--- GIVEN DATA Enclosed Below ---

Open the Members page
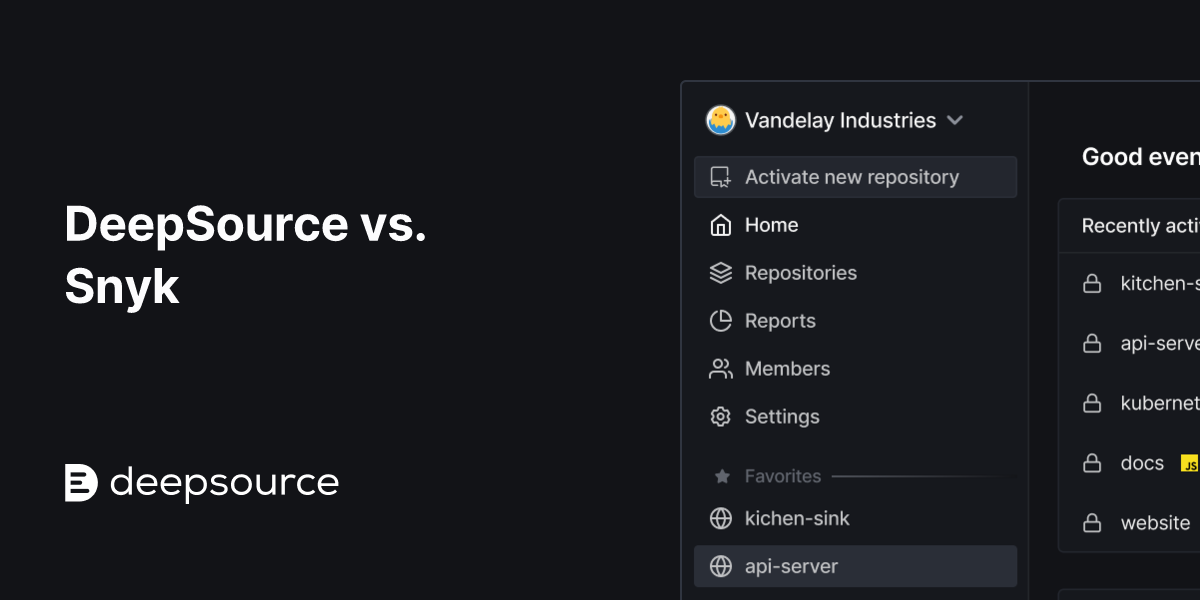 click(x=787, y=369)
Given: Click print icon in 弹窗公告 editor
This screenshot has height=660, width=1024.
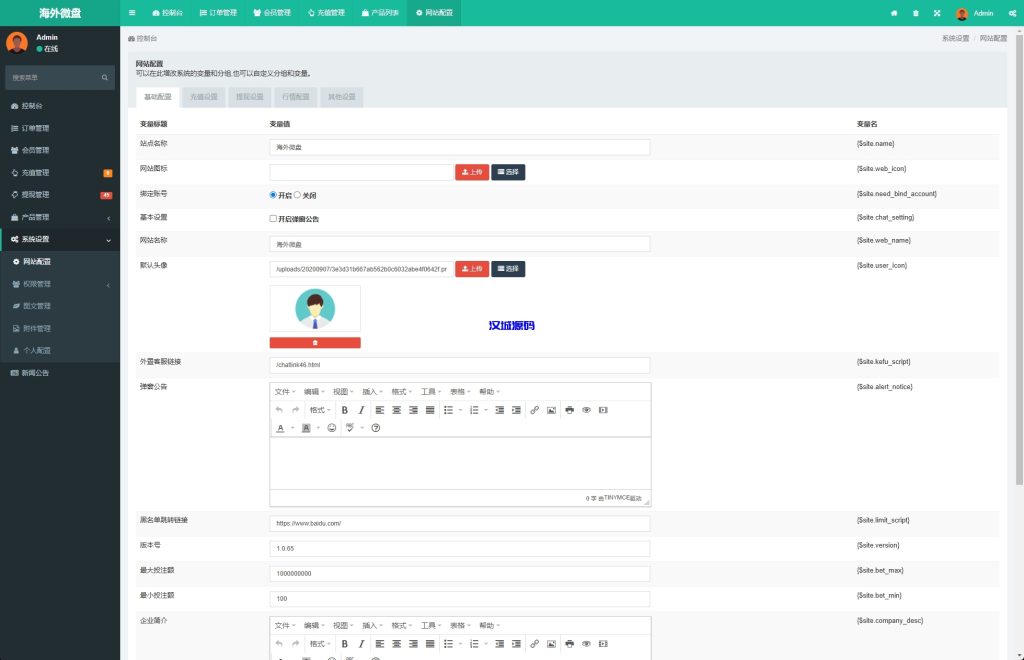Looking at the screenshot, I should [569, 410].
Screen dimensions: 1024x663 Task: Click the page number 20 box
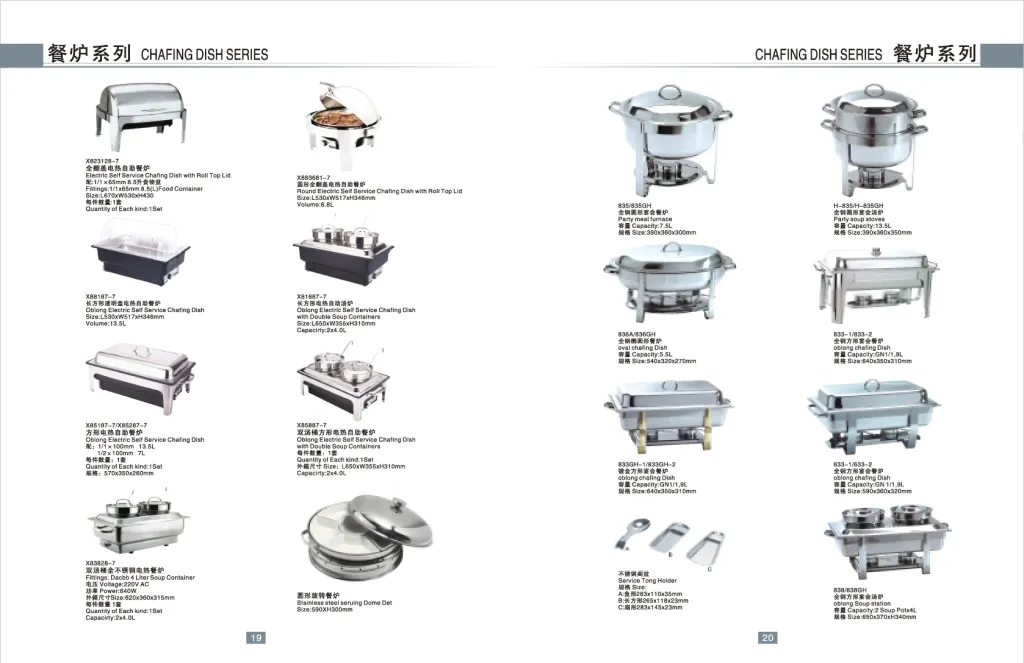click(x=768, y=637)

--- End of Enclosed GIVEN DATA ---

▸ WHAT THIS TASK INVOLVES
Pictures are to be left out; all other data must be returned exactly.

▸ RESPONSE TO THE TASK
Open the Members page
 click(x=787, y=369)
Given: Click print icon in 弹窗公告 editor
This screenshot has height=660, width=1024.
Looking at the screenshot, I should [569, 410].
Screen dimensions: 1024x663 Task: Click the page number 20 box
click(x=768, y=637)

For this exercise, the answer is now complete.